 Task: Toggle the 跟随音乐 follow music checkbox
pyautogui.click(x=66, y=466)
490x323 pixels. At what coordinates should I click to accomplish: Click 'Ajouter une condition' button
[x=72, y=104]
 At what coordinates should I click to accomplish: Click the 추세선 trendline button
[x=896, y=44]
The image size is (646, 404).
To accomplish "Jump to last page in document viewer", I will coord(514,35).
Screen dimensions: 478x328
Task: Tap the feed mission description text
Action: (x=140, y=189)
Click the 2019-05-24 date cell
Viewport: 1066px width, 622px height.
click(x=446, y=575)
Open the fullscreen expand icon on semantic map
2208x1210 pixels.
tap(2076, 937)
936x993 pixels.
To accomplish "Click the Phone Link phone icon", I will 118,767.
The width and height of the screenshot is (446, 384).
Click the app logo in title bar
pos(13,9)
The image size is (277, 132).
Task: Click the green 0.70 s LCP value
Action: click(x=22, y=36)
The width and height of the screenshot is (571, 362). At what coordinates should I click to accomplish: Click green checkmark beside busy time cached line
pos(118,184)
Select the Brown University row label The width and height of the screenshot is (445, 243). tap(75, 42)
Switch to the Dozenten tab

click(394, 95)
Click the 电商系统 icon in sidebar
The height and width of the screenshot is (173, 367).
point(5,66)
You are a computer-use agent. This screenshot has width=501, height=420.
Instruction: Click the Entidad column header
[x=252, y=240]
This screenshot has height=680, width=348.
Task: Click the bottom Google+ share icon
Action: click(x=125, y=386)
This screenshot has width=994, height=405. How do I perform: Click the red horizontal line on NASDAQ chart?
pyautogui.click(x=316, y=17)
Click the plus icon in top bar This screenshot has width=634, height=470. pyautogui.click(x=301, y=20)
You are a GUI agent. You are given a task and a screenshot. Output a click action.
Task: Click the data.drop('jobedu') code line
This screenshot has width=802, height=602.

# # #

Description of the task:
Give the material above back in full, exactly as written.

Exercise response:
 Task: Toggle the 跟随音乐 follow music checkbox
pyautogui.click(x=66, y=466)
490x323 pixels. At what coordinates should I click to accomplish: Click 'Ajouter une condition' button
[x=72, y=104]
 At what coordinates should I click to accomplish: Click the 추세선 trendline button
[x=896, y=44]
The image size is (646, 404).
To accomplish "Jump to last page in document viewer", I will coord(514,35).
Screen dimensions: 478x328
Task: Tap the feed mission description text
Action: (x=140, y=189)
Click the 2019-05-24 date cell
Viewport: 1066px width, 622px height.
click(x=446, y=575)
Open the fullscreen expand icon on semantic map
2208x1210 pixels.
tap(2076, 937)
936x993 pixels.
To accomplish "Click the Phone Link phone icon", I will 118,767.
The width and height of the screenshot is (446, 384).
Click the app logo in title bar
pos(13,9)
The image size is (277, 132).
Task: Click the green 0.70 s LCP value
Action: click(x=22, y=36)
The width and height of the screenshot is (571, 362). At what coordinates should I click to accomplish: Click green checkmark beside busy time cached line
pos(118,184)
Select the Brown University row label The width and height of the screenshot is (445, 243). tap(75, 42)
Switch to the Dozenten tab

click(394, 95)
Click the 电商系统 icon in sidebar
The height and width of the screenshot is (173, 367).
point(5,66)
You are a computer-use agent. This screenshot has width=501, height=420.
Instruction: Click the Entidad column header
[x=252, y=240]
This screenshot has height=680, width=348.
Task: Click the bottom Google+ share icon
Action: click(x=125, y=386)
This screenshot has width=994, height=405. How do I perform: Click the red horizontal line on NASDAQ chart?
pyautogui.click(x=316, y=17)
Click the plus icon in top bar This screenshot has width=634, height=470. pyautogui.click(x=301, y=20)
You are a GUI agent. You are given a task and a screenshot. Output a click action.
Task: Click the data.drop('jobedu') code line
This screenshot has width=802, height=602.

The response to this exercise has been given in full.